На лице Матвея и Степы был написан неприкрытый восторг, Гришка казался похож на первооткрывателя, исследующего неизведанные земли. Ослики вытягивали морды между досками, тыкались мокрошлепыми губами в детские ладошки, аккуратно брали еду, чуть прикусывая тонкие пальцы. Щекотно, не больно.
Лиле вдруг так сильно захотелось попробовать, каково это — ощущать мягкую шерсть под своими пальцами, влажность губ, собирающих последние крошки, нежную косоватость взгляда доверчивых глаз из-под длинной челки, будто говорящих «знаю-знаю, ты меня не обидишь».
Будто прочитав ее мысли, Лавров шагнул к ней и протянул пакетик. Лиля послушно подставила руку, в которую он высыпал корм, и подошла поближе. Маленький ослик, отвернулся от мальчишек и послушно подошел к ней, высматривая лакомство. Она протянула руку и счастливо засмеялась, почувствовав аккуратное, нежное прикосновение.
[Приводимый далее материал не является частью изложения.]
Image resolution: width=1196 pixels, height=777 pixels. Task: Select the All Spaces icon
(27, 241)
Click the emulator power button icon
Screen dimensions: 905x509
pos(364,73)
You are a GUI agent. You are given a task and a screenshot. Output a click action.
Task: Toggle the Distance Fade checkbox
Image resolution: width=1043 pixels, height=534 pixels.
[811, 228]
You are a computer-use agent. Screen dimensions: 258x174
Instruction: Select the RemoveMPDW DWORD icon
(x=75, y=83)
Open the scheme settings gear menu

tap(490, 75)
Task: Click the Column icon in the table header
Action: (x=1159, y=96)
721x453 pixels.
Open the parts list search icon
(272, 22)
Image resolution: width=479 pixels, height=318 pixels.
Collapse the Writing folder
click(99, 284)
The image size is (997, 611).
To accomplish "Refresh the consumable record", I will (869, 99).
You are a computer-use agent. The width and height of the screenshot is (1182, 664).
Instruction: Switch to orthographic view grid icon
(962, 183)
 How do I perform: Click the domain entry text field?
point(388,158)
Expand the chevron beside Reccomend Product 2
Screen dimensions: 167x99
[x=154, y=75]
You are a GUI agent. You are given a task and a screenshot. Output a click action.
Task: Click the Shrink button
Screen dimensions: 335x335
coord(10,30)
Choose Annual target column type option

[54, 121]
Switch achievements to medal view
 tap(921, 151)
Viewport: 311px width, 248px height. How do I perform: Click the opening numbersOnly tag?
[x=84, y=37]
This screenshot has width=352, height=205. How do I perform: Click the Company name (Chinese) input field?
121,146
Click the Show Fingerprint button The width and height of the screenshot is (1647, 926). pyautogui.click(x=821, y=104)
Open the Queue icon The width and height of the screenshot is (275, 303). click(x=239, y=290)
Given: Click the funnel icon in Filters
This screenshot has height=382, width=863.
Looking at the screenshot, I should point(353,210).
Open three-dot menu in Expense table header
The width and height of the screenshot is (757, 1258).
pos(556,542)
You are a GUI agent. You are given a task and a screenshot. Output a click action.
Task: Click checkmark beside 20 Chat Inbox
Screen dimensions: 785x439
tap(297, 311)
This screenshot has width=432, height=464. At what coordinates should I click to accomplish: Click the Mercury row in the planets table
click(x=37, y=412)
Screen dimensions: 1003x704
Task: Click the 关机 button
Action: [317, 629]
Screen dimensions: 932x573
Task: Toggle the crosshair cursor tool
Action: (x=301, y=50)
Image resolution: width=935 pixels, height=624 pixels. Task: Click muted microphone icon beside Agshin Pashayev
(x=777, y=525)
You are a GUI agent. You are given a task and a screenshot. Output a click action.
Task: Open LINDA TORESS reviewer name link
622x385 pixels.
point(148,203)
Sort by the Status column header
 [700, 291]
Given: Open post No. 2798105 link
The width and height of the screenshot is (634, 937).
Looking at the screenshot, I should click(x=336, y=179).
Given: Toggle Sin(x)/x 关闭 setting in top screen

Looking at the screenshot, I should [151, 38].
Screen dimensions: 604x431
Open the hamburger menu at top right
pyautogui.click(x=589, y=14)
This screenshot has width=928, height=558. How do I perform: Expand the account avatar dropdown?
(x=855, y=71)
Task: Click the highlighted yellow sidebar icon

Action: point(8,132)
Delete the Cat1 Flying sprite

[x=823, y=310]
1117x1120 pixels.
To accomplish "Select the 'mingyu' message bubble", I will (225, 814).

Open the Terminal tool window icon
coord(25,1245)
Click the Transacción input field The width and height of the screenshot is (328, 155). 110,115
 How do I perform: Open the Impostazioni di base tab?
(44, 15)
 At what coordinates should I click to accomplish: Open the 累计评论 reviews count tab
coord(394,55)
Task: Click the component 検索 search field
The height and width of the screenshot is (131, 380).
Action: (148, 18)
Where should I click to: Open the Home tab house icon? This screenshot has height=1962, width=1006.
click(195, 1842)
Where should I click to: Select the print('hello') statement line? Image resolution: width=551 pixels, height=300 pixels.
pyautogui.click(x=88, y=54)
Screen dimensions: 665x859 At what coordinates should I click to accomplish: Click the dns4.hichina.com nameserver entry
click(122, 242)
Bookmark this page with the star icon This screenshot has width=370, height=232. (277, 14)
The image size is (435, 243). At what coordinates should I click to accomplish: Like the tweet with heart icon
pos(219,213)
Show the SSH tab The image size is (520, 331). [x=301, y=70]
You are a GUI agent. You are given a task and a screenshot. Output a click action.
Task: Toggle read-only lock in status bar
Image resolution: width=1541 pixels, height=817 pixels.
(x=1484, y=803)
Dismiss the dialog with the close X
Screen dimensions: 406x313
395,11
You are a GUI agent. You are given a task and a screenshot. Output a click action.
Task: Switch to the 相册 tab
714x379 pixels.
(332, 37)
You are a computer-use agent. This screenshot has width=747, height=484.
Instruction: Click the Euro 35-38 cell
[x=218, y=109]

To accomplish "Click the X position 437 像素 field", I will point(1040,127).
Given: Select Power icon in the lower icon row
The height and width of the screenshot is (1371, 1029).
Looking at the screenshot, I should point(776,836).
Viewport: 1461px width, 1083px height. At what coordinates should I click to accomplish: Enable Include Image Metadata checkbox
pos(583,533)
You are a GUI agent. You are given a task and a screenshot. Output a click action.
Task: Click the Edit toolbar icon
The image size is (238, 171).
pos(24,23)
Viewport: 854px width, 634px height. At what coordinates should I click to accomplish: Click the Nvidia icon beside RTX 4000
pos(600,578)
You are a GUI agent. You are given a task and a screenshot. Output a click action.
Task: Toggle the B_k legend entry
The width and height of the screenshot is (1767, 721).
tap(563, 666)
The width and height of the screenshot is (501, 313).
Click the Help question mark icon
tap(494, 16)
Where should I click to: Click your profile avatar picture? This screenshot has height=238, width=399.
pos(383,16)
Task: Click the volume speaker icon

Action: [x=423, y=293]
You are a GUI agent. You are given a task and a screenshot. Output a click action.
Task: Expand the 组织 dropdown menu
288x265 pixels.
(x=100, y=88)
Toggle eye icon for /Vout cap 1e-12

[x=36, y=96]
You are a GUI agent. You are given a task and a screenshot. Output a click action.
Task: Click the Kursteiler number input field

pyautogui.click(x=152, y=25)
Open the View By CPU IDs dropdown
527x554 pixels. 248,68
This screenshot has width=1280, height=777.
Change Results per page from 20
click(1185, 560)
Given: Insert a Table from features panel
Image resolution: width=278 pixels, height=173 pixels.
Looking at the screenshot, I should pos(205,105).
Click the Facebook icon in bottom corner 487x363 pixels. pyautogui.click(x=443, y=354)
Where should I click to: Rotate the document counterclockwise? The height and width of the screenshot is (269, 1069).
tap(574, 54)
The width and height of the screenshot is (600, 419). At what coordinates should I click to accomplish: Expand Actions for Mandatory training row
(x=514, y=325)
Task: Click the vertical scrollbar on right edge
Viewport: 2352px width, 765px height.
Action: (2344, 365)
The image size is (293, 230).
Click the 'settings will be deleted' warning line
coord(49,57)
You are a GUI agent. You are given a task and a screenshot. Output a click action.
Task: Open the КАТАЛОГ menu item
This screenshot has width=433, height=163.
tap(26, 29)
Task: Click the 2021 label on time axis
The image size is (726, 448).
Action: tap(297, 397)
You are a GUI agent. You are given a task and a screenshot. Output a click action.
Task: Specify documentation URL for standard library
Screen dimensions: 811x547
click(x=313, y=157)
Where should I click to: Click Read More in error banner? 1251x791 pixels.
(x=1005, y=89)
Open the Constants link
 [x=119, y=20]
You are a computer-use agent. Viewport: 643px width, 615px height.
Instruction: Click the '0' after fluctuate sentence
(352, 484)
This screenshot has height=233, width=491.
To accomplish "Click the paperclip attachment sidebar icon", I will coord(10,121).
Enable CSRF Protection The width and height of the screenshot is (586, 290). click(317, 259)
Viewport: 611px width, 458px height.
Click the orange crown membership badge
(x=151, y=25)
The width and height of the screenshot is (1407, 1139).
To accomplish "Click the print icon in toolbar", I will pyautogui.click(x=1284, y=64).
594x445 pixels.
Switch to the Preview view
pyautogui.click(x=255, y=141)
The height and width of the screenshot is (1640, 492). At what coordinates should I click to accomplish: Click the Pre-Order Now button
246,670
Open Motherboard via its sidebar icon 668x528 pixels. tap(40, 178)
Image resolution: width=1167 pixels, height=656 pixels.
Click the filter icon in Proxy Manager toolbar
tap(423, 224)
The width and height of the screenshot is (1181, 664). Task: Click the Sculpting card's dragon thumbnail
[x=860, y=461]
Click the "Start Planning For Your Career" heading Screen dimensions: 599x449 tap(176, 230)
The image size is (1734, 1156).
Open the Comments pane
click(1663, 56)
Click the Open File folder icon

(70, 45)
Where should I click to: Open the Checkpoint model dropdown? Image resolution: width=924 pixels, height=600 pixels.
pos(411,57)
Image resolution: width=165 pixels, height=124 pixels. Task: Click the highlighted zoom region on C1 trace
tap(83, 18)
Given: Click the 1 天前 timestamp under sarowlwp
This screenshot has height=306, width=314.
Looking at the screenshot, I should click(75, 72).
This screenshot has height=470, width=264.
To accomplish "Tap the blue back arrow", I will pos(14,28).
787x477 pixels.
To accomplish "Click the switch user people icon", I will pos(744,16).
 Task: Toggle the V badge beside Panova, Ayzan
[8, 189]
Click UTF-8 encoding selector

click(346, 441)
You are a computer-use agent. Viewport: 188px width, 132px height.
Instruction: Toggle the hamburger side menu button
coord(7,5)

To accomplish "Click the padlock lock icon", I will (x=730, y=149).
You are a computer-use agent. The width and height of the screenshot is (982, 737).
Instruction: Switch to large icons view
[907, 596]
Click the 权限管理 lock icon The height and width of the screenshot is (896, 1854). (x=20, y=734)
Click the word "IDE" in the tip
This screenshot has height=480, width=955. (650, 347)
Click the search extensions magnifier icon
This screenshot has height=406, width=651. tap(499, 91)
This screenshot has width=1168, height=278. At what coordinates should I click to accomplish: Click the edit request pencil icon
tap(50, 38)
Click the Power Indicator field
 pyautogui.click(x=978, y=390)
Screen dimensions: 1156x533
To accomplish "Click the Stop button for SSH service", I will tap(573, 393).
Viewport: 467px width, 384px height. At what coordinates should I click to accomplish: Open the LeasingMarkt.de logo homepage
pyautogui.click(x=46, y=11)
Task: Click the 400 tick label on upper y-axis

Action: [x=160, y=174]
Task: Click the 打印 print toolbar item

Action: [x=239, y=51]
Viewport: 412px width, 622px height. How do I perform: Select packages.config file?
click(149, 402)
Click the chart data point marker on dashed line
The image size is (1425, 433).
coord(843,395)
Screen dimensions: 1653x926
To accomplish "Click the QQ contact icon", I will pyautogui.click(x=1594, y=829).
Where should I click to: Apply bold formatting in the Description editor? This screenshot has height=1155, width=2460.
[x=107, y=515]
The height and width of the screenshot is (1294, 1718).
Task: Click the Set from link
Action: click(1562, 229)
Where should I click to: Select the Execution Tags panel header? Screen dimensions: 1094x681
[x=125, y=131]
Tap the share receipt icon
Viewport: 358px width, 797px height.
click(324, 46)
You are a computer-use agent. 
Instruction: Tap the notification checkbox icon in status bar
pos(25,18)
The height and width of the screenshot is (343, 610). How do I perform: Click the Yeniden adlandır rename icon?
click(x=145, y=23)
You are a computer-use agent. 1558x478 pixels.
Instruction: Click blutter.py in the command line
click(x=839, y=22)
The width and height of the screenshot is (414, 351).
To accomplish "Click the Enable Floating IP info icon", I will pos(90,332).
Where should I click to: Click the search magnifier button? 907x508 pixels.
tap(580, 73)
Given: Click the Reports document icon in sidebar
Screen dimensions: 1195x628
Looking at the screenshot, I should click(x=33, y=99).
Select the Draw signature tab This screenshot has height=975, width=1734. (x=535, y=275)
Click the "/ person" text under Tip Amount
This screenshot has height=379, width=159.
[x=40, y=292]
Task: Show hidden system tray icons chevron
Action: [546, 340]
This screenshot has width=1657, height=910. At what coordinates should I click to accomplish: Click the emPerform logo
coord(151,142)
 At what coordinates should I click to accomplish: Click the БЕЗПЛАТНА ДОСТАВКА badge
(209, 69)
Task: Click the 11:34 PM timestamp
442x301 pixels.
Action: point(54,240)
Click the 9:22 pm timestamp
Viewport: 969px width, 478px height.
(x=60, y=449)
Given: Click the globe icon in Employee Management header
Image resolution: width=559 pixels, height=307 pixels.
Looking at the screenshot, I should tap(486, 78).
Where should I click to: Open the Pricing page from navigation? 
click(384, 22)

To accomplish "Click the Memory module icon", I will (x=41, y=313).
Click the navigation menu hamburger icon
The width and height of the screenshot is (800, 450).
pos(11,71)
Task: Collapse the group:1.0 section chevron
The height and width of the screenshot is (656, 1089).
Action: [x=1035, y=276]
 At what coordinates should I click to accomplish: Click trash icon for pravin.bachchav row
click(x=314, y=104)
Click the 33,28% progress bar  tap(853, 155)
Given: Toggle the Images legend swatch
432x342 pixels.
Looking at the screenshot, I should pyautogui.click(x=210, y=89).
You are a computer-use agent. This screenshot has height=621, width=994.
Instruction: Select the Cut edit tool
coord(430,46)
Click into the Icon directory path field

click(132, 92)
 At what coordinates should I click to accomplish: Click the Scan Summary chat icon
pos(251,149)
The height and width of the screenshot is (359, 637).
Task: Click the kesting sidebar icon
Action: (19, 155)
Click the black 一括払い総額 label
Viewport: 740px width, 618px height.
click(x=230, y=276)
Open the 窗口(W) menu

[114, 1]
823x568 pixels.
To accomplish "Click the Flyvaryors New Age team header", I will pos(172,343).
Лавров искоса наблюдал за ее раскрасневшимся лицом, непослушной прядью волос, выбившейся из-под косынки, горящими глазами. Она была совсем другой, не такой, как в кабинете у Бунина или на месте преступления. Более свободной, что ли. И такой своей, что у него даже кончики пальцев закололо от невыносимого желания погладить ее по щеке, которая казалась бархатной на весеннем легком ветру.
В баню пошли по очереди. Сначала Лавров от души, но осторожно попарил мальчишек, которые визжали и смеялись, когда он охаживал их веником, вылил на них по ведру прохладной, но не ледяной воды, отправил их в фермерский дом пить чай и сам залез на полок, прогреться и прогнать из головы непонятно откуда поселившийся там туман.
В жарко натопленной бане он впервые за долгое время позволил себе расслабиться. Сведенные мышцы понемногу отпускало. Скрученные в проволоку нервы уже не звенели и, погружаясь в полудрему, Лавров с удивлением подумал, что за два года жизни в мамином доме почему-то ни разу не догадался затопить баню.
Он перевернулся на живот, подложив под голову руки, и незаметно для себя уснул, и снилась ему Лиля Ветлицкая, которая шла к нему по деревенскому двору, обнаженная и прекрасная. У нее было совершенное тело, на которое хотелось смотреть, не отрывая глаз, гладить одним движением от изумительной шеи до тонких аристократических лодыжек, прижимать к себе, вминать под себя, пронзать, чтобы она кричала и плакала, но не от боли, а от счастья.